Fugue, the company empowering engineers to build and operate secure cloud systems, cites product innovation, growing awareness of cloud misconfiguration risk, and the engineer-led movement to address cloud security with engineering solutions as its primary drivers for growth in 2019.
In the past year, the company introduced several innovations to its award-winning cloud security product, gained significant new customers, and contributed two new open source projects for cloud infrastructure policy as code tooling. Engineer empowerment and education will continue to serve as the pillars of the company’s product roadmap and growth strategy in 2020.
Engineering solutions for cloud security and compliance
The number one cause of cloud data breaches is infrastructure misconfiguration, whether due to human error or a lack of effective controls.
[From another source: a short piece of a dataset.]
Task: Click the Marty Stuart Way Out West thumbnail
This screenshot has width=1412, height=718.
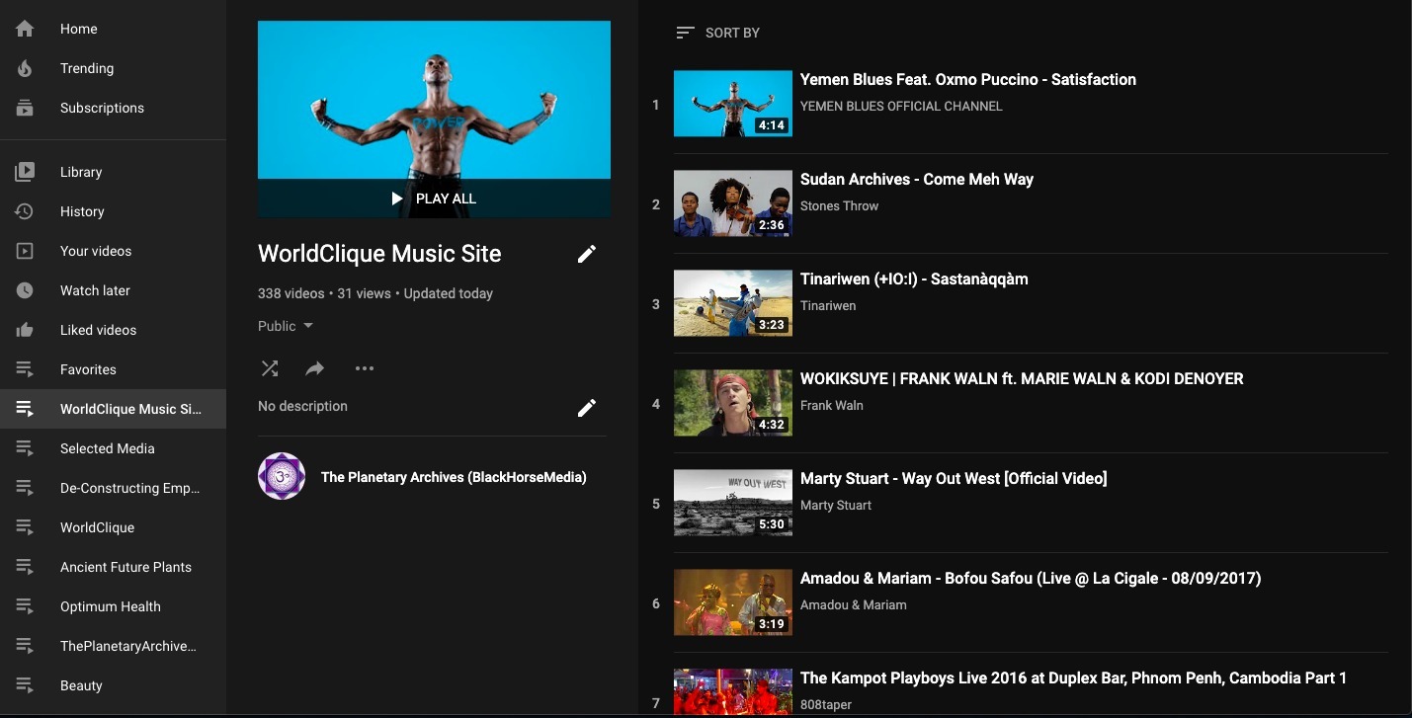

Since engineers build and operate their cloud infrastructure, they own the security of that infrastructure.
Fugue empowers cloud engineers to identify and remediate misconfiguration vulnerabilities in their AWS and Azure environments before malicious actors can find and exploit them.
In 2019, the company merged its two products—Fugue Platform and Fugue Risk Manager—into a unified Software as a Service (SaaS) solution that delivers dynamic cloud infrastructure visualization tools and advanced cloud security and compliance capabilities.
Fugue helps developers “shift left” to incorporate security early in the software development life cycle (SDLC), and access robust compliance assurance and reporting capabilities for custom enterprise rules and out-of-the-box compliance standards such as CIS Foundations Benchmark for AWS and Azure, GDPR, HIPAA, ISO 27001, NIST 800-53, PCI-DSS, SOC 2, and Fugue Best Practices.
At AWS re:Invent 2019, the company launched Fugue Developer, a free tier that provides individual engineers with the tools they need to build and operate securely in highly dynamic and regulated cloud environments.
Unlike most cloud security solutions that can require weeks of implementation time, engineers can get up and running with Fugue rapidly, often in about 15 minutes.
Fugue won the 2019 CyberSecurity Breakthrough Award for IaaS Security Solution of the Year for the second year in a row.
Driving open source innovation for policy as code
Fugue continued to demonstrate its strong support of the open source community by promoting the adoption of Open Policy Agent (OPA) and Rego language for validating cloud infrastructure for policy compliance.
Fugue announced OPA as the policy as code engine for its SaaS solution and continues to introduce additional open source tools that use OPA, including Regula, which validates Terraform infrastructure as code for policy compliance, and Fregot, which improves the developer experience working with Rego.
Policies developed for Regula are portable with Fugue’s custom policy capabilities.
“It’s only January, but we know that 2020 will bring more of the same cloud misconfiguration threats and security challenges to organizations across all industries,” said Josh Stella, co-founder and CTO of Fugue.
“They must contend with an ever-growing number of increasingly sophisticated misconfiguration attacks, but as we’ve been seeing, when cloud engineers understand misconfiguration risk and are empowered with innovative tools to address them, these challenges can be overcome.”
Significant new customers and growth
In 2020, Fugue attracted a significant number of industry-leading new customers to it’s unified SaaS solution, including AT&T, SAP NS2, Manitoba Blue Cross, A+E Networks, TravelBank, RedVentures, SparkPost, GlobalGiving, A|L Media, TurningTechnologies, EMSI, GoGuardian, New Light Technologies, PublicRelay, and a large financial services institution.
“Fugue dramatically shortened the amount of time the customer needed to enable developers to provision AWS infrastructure as well as to ensure compliance to policy.” – SAP NS2
“Fugue is helping us achieve better integration and collaboration between our development, security, and compliance teams to ensure compliance and shift left on enforcing additional compliance standards.” – Manuel Solis, Senior Security Infrastructure Engineer, TrueCar
“I may spend half a day standing up a new product, and it’s still sort of opaque about what direct value they offer. But five minutes after I signed up for Fugue, I could scan an account and see what was not in compliance and what had drifted.” – Dave Williams, Cloud Architect, New Light Technologies
Building awareness of cloud misconfiguration risk and prevention
2019 was the year that cloud exploits graduated from simple misconfiguration attacks to significantly more advanced methods, resulting in high profile breaches against organizations widely recognized as cloud security leaders.
The Fugue team invested in creating educational resources and programs to help engineers and organizations understand cloud misconfiguration risk and address their cloud security and compliance challenges.
For example, the Fugue Best Practices Framework helps cloud engineering and security teams identify and remediate dangerous cloud resource misconfigurations that aren’t addressed by common compliance frameworks.
The company held several webinars that featured live simulations of advanced misconfiguration exploits, and executives have led presentations at industry events including the OPA Summit at KubeCon and the InfoSec World Cloud Security Summit.